Well, how could I be expected to resist a title like that?
When I first read the excerpt of Bob Dylan’s interview in Rolling Stone yesterday, I didn’t much remark on the line where he complains about being called “Judas” for playing an electric guitar, and then says: “As if that is in some kind of way equitable to betraying our Lord and delivering him up to be crucified.” You don’t refer to Jesus as “our Lord” and speak in that way about him unless you believe in Jesus as “your” Lord. Hearing him speak in the language of a believer was unsurprising to me: it is throughout his songs, after all, and I’ve never been of the crew who insist he “rejected” belief in Christ; quite the contrary, in fact. Bob Dylan is a Jew, and he’s clearly very serious about his Jewishness, but he also clearly enough sees no conflict with that and his belief in Jesus. He’s not alone in this, but due to our various baggage and traditions, many of us can’t get our heads around that. Especially, people in the rock press have never been able to get their heads around the whole “religion thing,” and have concocted theory after theory to make themselves feel more comfortable. Dylan for his part has never given the impression he much gives a damn what anyone thinks; he has just plowed his course, a course that has included Jewish observances in the company of the Chabad Lubavitch folk, and recording a Christmas album that includes hymns of faith, sung with as much angelic devotion as his crusty vocal cords could muster. And there have been other indications, literally too numerous to mention, of a man serious about faith in the God of the Bible, both the Hebrew and the New Testament.

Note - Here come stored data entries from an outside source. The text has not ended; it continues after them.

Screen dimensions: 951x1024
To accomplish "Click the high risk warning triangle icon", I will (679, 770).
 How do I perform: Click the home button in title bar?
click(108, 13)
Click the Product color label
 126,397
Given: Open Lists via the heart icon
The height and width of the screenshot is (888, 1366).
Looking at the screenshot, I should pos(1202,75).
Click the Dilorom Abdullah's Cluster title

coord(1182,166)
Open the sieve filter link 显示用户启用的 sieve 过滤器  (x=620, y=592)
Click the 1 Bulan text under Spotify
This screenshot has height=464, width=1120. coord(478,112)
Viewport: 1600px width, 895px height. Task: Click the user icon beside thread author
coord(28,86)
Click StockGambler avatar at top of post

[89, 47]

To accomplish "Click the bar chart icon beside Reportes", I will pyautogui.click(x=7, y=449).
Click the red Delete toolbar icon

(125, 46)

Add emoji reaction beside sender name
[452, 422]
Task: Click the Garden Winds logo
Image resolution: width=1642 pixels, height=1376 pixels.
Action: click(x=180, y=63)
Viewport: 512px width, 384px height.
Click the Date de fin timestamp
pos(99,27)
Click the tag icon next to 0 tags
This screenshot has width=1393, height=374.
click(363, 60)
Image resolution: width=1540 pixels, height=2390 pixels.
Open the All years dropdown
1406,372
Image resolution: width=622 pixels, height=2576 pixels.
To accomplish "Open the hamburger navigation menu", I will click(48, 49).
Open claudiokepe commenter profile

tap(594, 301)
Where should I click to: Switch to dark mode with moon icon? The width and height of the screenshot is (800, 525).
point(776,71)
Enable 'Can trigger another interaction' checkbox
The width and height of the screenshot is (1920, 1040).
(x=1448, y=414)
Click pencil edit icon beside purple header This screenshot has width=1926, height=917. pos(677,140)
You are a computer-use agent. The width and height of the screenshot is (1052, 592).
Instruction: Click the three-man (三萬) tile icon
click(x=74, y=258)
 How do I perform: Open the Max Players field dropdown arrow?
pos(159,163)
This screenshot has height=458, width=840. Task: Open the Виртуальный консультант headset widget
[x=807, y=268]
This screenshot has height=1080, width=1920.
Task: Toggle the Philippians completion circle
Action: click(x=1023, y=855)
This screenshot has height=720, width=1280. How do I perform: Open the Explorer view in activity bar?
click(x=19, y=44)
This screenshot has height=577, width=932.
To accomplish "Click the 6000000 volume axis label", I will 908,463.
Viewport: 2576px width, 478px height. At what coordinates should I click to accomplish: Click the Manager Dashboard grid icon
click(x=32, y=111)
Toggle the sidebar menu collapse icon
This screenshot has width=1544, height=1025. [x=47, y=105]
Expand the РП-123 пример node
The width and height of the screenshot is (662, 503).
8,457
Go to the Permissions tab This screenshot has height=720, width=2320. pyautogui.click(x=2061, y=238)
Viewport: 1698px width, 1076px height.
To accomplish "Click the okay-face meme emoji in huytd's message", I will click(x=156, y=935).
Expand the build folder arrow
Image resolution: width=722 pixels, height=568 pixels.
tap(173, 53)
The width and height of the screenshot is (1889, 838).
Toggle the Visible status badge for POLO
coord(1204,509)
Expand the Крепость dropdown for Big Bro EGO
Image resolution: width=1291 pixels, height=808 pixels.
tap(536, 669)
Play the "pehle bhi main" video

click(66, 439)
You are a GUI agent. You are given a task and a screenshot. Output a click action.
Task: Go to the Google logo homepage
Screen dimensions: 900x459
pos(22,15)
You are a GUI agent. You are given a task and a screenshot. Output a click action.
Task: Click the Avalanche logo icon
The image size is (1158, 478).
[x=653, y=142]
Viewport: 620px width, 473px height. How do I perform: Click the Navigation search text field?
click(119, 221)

In the end, it’s his business. Some people pick up on it and some don’t. Yet, people continue to be curious. Many people go to Google and type in “Is Bob Dylan still a Christian?” and similar queries. I know because some of them happen to end up in my website statistics after doing so, because they hit upon something I wrote on the subject in the past. (Others have written plenty too.)
The curious thing about this Rolling Stone interview excerpt is that Dylan is talking about the “plagiarism” subject, and then seemingly out of the blue recalls being called “Judas” in the 1960s, and then just slips in what amounts to a profession of faith. Again:
These are the same people that tried to pin the name Judas on me. Judas, the most hated name in human history! If you think you’ve been called a bad name, try to work your way out from under that. Yeah, and for what? For playing an electric guitar? As if that is in some kind of way equitable to betraying our Lord and delivering him up to be crucified.
It’s sorta hilarious and somewhat typical that he does it in this indirect way. But nonetheless he is stating his faith in Jesus as “our Lord” and therefore “his” Lord—and also, by the way, his belief in the historicity of the gospels. (This is not unusual: it’s a belief common to most ordinary Americans, after all. What’s unusual is the endless analysis given to it in his case, because he is who he is.)
He then follows it up with what some may consider a vaguely un-Christian statement: “All those evil motherf**kers can rot in hell.”
Which just goes to show we’re all sinners.
It also gives me a chance to speculate about something else. I think that Dylan was never going to be comfortable presenting a “holier than thou” image to the public, and that’s one reason he only did what he did as regards gospel music for a limited time. He didn’t want to be a standard bearer and to be expected to live up to that level. It’s hard enough being a believer in this world without also being on display and having charges of hypocrisy thrown at you every time you let off steam. Dylan is out there in the rough and tumble world, and, dare I say it, that’s probably right where God wants him to be.